TypeDB Fundamentals
The Type-Theoretic Language of TypeDB
TypeQL is the type-theoretic query language of TypeDB. One of the central design principles of the language is:
This allows for highly expressive querying power beyond the capabilities of other modern database paradigms. In particular, it allows for declarative polymorphic querying, which is not possible in non-polymorphic databases.
In another article, we explored TypeDB’s conceptual data model, and saw how it allows us to define type hierarchies and interfaces between them. In this article, we’ll see how we can leverage the model to write declarative polymorphic queries that do not need to be modified when the schema is extended. There are three types of polymorphism we’ll use in our queries:
- Inheritance polymorphism: Allows us to declaratively query data instances of all types in a hierarchy.

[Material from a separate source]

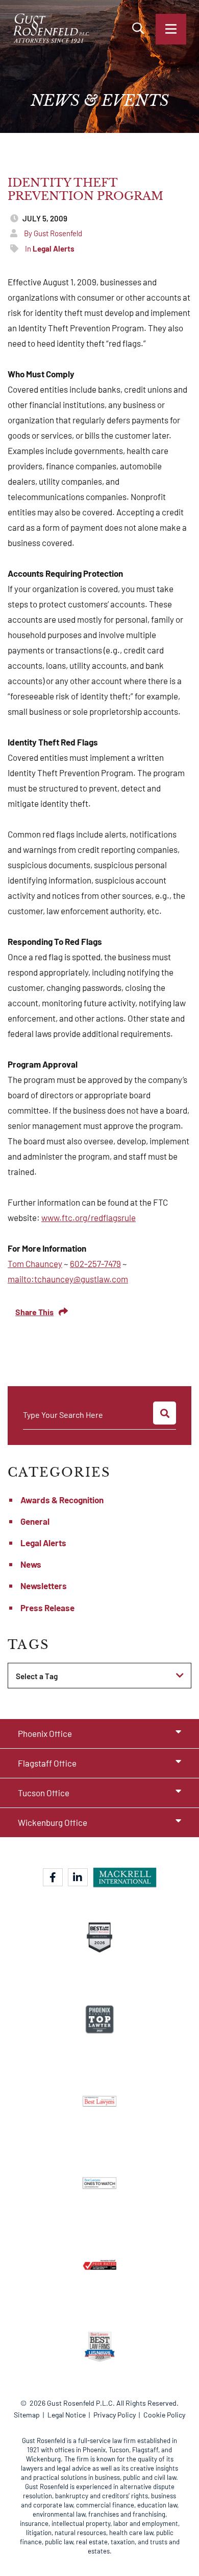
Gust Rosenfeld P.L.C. (81, 2403)
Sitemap (27, 2414)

- Interface polymorphism: Allows us to declaratively query data instances of all types that implement an interface.
- Parametric polymorphism: Allows us to write declarative queries that are completely independent of the schema.
We’ll examine them individually, but these types of polymorphism can also be combined in queries to produce highly complex descriptions of data. The declarative nature of the queries shown will then be illustrated with an example of a schema extension, after which the queries do not need to be modified to return instances of the newly defined types.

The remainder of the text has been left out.